Depois disso, o presidente Lima e Silva, que se achava em Itapicuru-Mirim, além de castigar os revoltosos, submeteu ao conselho de investigação os chefes do movimento, guarneceu a vila com novas tropas e montou nova operação, desta feita, na ribeira do Itapicuru, onde se concentrava grande parte da população escrava do Maranhão, liderada pelo negro Cosme, que se auto-proclamava Tutor e Imperador das Liberdades Bem-Te-Vis, assustava os fazendeiros e as forças governistas, por achar-se à frente de três mil quilombolas.
Nos meados de 1840, a “guerra civil do Maranhão”, mostrava que as forças legalistas, em superioridade, já exerciam forte domínio sobre os rebeldes, aos quais impunham perseguições intensas e consistentes, recuos, deposições de armas, prisões e mortes, afora as retomadas de vilas.
Contra as principais cabeças da revolta, deflagraram-se ataques implacáveis que visavam à rendição ou capitulação de Raimundo Gomes, do Balaio e de Cosme Bento das Chagas. O primeiro a deixar o campo da luta foi o Balaio, morto em conseqüência dos ferimentos recebidos em combate.
A prisão do negro Cosme, que à frente de centenas de escravos, resistia ao cerco das forças governistas, deu-se no lugar chamado Calabouço, no Mearim, em janeiro de 1841, após contundentes combates, em que morreram 50 quilombolas e mais de 100 foram capturados. Depois de cair nas mãos dos legalistas, Cosme foi removido, sob forte escolta para São Luís, onde, por medida de segurança, permaneceu até a conclusão do processo pela prática de crimes, a maioria na ribeira do Itapecuru, fato determinante para ser julgado naquela comarca.

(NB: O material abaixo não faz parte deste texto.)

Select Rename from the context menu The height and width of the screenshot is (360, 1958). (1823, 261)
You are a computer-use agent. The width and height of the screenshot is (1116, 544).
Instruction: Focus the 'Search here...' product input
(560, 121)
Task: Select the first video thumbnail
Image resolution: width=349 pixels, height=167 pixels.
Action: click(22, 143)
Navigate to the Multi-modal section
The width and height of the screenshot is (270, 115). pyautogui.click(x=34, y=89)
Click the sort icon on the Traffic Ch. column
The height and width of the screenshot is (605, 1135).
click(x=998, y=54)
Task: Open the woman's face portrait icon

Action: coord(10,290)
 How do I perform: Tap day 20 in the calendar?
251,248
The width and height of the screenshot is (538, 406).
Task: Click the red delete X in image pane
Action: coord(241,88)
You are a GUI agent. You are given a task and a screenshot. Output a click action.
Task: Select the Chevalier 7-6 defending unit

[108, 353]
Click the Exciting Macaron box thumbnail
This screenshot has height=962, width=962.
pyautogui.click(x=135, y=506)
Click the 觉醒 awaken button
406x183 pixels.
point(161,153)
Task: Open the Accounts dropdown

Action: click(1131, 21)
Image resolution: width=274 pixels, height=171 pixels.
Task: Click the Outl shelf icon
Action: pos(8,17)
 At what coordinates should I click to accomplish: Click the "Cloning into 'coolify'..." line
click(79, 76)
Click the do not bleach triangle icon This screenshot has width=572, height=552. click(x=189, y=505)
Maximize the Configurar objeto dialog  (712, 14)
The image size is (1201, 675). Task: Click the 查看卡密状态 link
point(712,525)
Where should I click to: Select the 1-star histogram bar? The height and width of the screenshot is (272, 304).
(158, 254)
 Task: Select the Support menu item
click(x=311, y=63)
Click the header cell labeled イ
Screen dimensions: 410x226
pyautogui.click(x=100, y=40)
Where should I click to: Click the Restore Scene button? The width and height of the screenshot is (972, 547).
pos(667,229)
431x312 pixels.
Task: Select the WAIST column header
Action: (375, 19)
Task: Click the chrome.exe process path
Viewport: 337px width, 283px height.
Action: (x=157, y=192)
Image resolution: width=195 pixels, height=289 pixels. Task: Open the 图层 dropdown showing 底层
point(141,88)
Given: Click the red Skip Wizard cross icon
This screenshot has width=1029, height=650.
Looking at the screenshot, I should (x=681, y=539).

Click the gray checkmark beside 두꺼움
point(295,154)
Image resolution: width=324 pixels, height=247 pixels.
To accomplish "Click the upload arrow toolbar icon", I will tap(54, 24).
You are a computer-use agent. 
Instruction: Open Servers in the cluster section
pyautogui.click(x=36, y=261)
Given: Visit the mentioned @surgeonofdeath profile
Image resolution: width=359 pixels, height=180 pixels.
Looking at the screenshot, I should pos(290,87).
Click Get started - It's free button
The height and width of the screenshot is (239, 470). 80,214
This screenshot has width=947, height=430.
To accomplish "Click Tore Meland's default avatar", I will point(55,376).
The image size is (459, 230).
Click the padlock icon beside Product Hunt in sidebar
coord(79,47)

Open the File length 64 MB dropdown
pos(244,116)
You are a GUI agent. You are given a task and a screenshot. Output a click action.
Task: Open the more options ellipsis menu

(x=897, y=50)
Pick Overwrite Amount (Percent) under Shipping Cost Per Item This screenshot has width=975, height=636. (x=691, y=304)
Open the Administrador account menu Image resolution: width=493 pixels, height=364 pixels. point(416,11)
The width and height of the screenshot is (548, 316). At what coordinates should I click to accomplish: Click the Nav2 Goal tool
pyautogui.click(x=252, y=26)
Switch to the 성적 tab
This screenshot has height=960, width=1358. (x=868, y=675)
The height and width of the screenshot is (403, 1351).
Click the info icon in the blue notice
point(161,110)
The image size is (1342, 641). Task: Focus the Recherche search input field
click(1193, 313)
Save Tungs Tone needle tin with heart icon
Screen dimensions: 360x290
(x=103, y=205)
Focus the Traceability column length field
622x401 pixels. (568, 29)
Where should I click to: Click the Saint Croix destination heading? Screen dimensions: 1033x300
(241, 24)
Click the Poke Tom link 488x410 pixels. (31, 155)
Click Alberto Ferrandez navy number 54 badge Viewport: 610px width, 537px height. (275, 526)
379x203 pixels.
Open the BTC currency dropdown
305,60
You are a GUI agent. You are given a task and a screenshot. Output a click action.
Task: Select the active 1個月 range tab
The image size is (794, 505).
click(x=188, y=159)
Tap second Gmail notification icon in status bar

Em 6 de abril de 1842, o prefeito de Itapicuru-Mirim, Joaquim José Gonçalves, informava ao presidente da província, João Antônio de Miranda, que Cosme Bento das Chagas fora submetido a julgamento e sentenciado à pena de morte.
No dia 8 de agosto de 1842, o ministro da Justiça, Paulino José Soares de Sousa, com base na sentença que condenou Cosme à pena de morte, e do relatório do juiz de Direito, anunciava que o Imperador autorizara a execução do réu “por não ser digno da graça do Poder Moderador à vista de tais papéis”.
A 9 de setembro, Francisco de Serra Carneiro, Juiz Municipal e de Órfãos de Itapicuru-Mirim manda executar o negro numa forca colocada no lugar mais público da vila, em frente ao prédio da Cadeia e da Câmara Municipal, hoje, sede da Casa da Cultura do município.